# EOI Selected, need clarification



## Ramanathan (Mar 5, 2013)

Hi All, 

My EOI has been selected , I would be applying for residence by mid April 2013. 

Need clarification on the below now, 

Medicals
1. Have a BMI of 25, and my Cholestrol, Triglcerides are slightly on the higher side. 
2. I am suffering from 'Vitiligo', an auto immune disorder of skin, which depigments my skin, less that 2% of my skin area is affected. As allopathic medicines are not effective I am only taking Homeopathic medicines for treatment. 
My earlier mails to NZ Immigration regarding this medical condition, I got a vague reply like ' it depends on the medical assessment we do" and not a defnite 'Yes' or 'No'.
What my chances of residence visa being accepted.

Job
1. I have been applying to jobs, but mostly getting replies like 'since you are not here we cannot consider you for this opening', In spite of me telling 'in process to apply for resident visa.
2. I will continue to try, but how to get out of this cycle. 
I am in a good and well paying job now, its risky to leave the current job, come to New Zealand and then search for a job. Till I get a job I may not even know which place to stay etc.

How to go about it. 

Thanks in advance for your suggestions.


----------



## topcat83 (Apr 16, 2009)

Ramanathan said:


> Hi All,
> 
> My EOI has been selected , I would be applying for residence by mid April 2013.
> 
> ...


Hi there - and congrats on getting the invitation to apply. 

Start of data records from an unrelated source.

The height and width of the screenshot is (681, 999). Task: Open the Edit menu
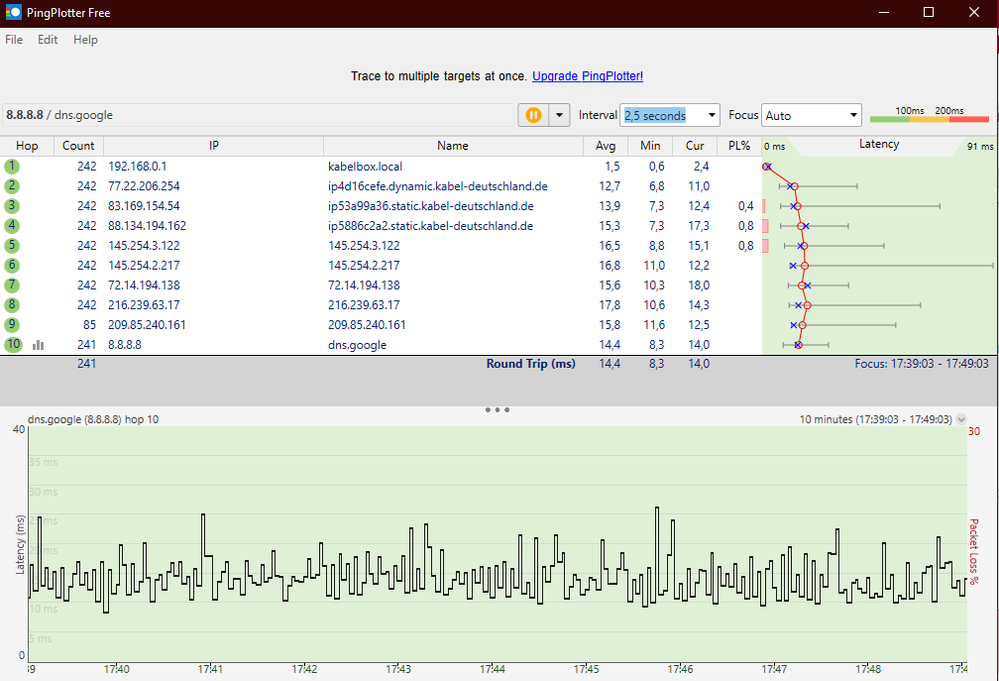click(48, 40)
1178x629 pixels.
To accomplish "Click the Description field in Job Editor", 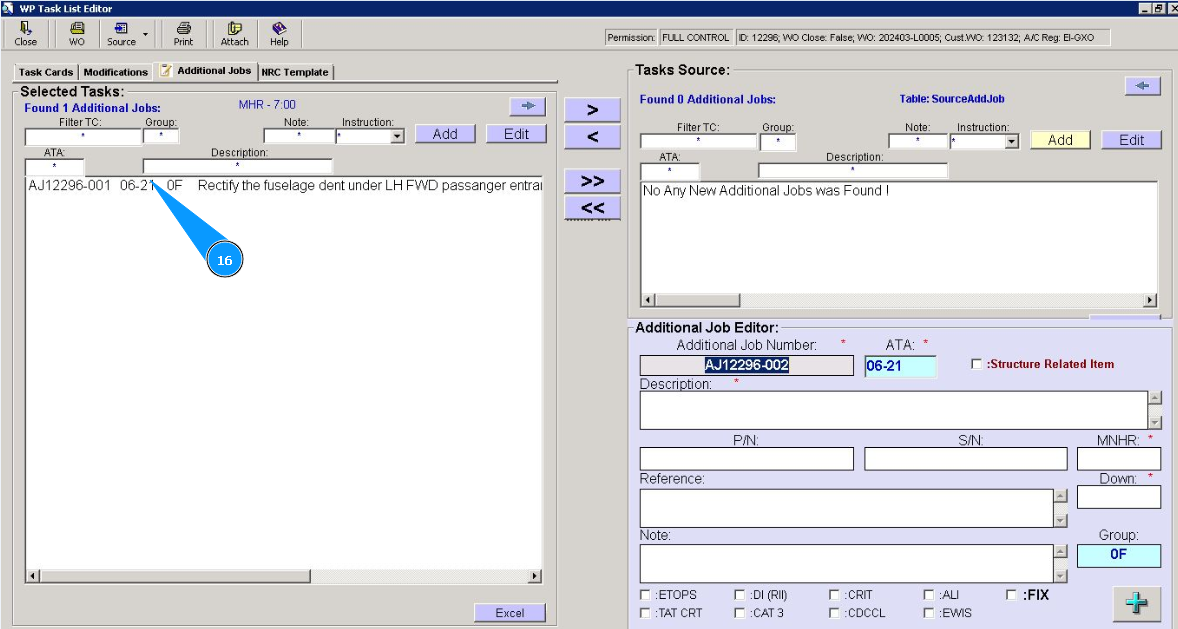I will pos(893,409).
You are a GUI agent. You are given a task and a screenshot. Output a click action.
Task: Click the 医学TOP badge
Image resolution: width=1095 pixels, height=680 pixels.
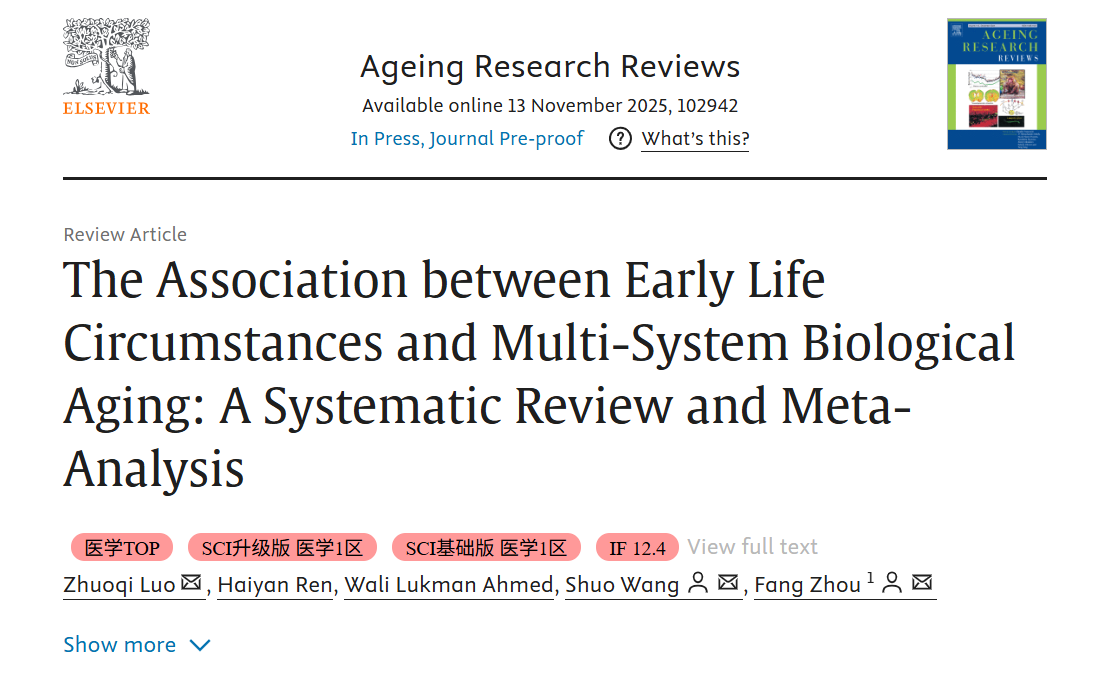(122, 548)
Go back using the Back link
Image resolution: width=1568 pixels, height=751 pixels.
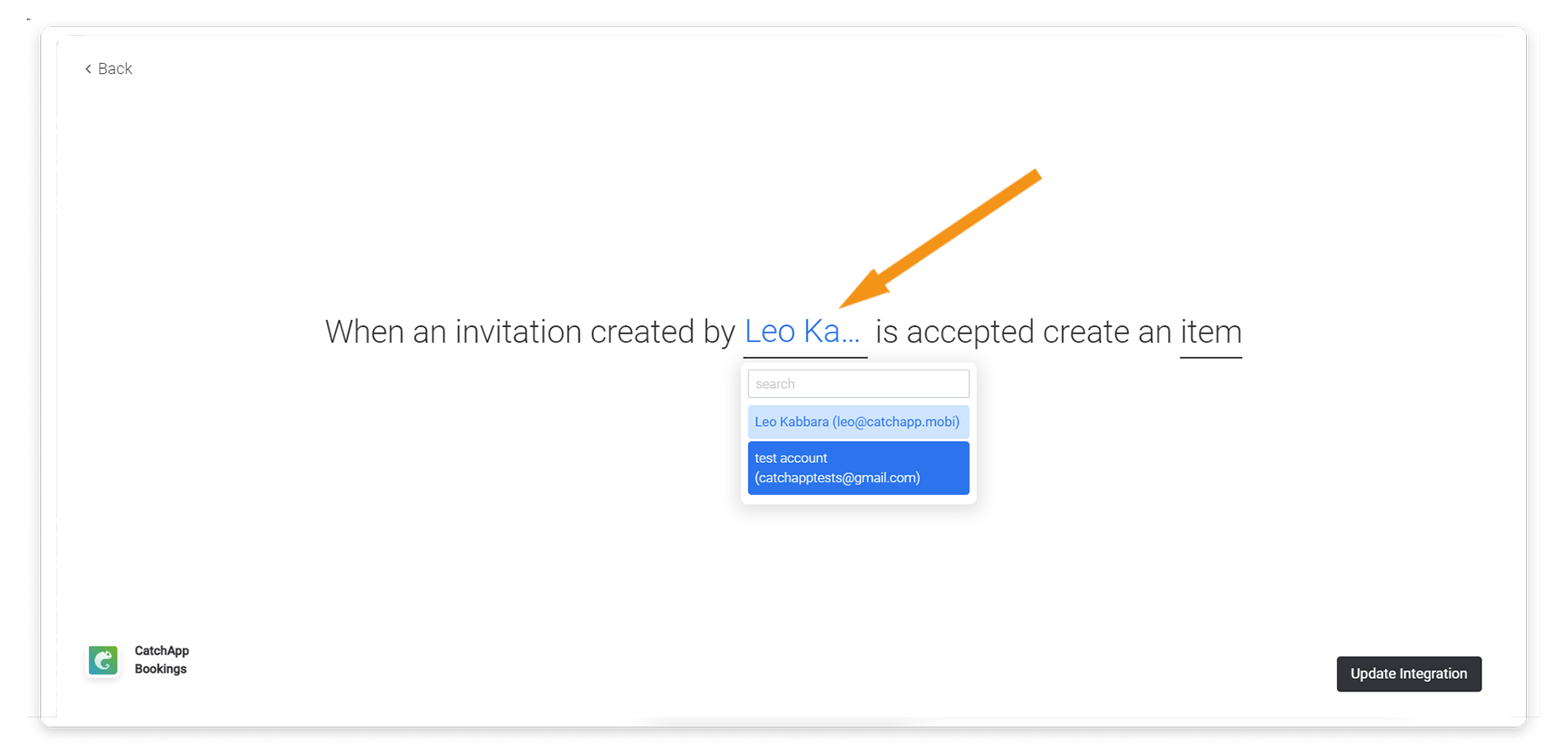click(x=108, y=69)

On the medical front - we really can't give a definite about what the recommendation will be, but one way to get an idea is - how much will/could your condition cost the NZ public health service over the next 5 years? There's a previous post (sorry, I can't remember which) which discussed an actual figure - I can remember figures of $25k & $40k limits in it.

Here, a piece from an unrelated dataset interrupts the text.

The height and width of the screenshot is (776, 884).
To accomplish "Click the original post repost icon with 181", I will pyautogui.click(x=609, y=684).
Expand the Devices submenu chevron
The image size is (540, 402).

With regards a job - welcome to the usual Catch 22. You may find it easier to find a willing employer once you have the residents visa in your passport - but most will want to see you 'face to face', and will also want someone who can start reasonably quickly.


----------



## escapedtonz (Apr 6, 2012)

topcat83 said:


> Hi there - and congrats on getting the invitation to apply.
> 
> On the medical front - we really can't give a definite about what the recommendation will be, but one way to get an idea is - how much will/could your condition cost the NZ public health service over the next 5 years? There's a previous post (sorry, I can't remember which) which discussed an actual figure - I can remember figures of $25k & $40k limits in it.
> 
> With regards a job - welcome to the usual Catch 22. You may find it easier to find a willing employer once you have the residents visa in your passport - but most will want to see you 'face to face', and will also want someone who can start reasonably quickly.

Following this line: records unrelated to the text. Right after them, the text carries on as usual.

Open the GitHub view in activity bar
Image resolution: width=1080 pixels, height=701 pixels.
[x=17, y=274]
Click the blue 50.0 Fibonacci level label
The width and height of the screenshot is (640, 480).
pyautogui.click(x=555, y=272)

Hiya topcat83 & Ramanathan,

topcat83 - what are you doing up at this daft hour ??? Ive an excuse cos I'm on nights  

Congrats to Ramanathan for receiving the ITA.

As topcat83 states, the forum cannot give you a definitive answer whether Immigration will approve you for entry considering your medical condition. They treat every individual on their own merits and use the advice given to them from their medical assessor.
I'd advise you to live as healthily as possible for up to 3 months before your medical if you can - ie cut out liquor, smoking, fast food, fatty food, high in salt food, high in cholesterol food etc. Plenty fruit, veggies, water, exercise and sleep!!!
When you have your medical its good to know in your own mind that you've done everything you can to be in the best possible condition for it.
With your medical history your file will most certainly be given to a medical assessor to determine if your cost to the NZ health system is viable.
It was Liam(at)Large who corrected me on the cost last week. Used to be a max of $25k over 4 yrs or lifetime of the condition. Since late 2012 it is now $41k over 5 yrs or lifetime of the condition.
The calculation takes into account cost of drugs to NZ health system, consultations, treatment etc etc. Doesn't reduce if you claim you are going to be paying for prescriptions or you intend to have private health cover.
Are you prescribed any medication now ?
If so try and find out how much it will cost to NZ Health Authority. Could you use a cheaper alternative and get it prescribed in your current country before your medical ?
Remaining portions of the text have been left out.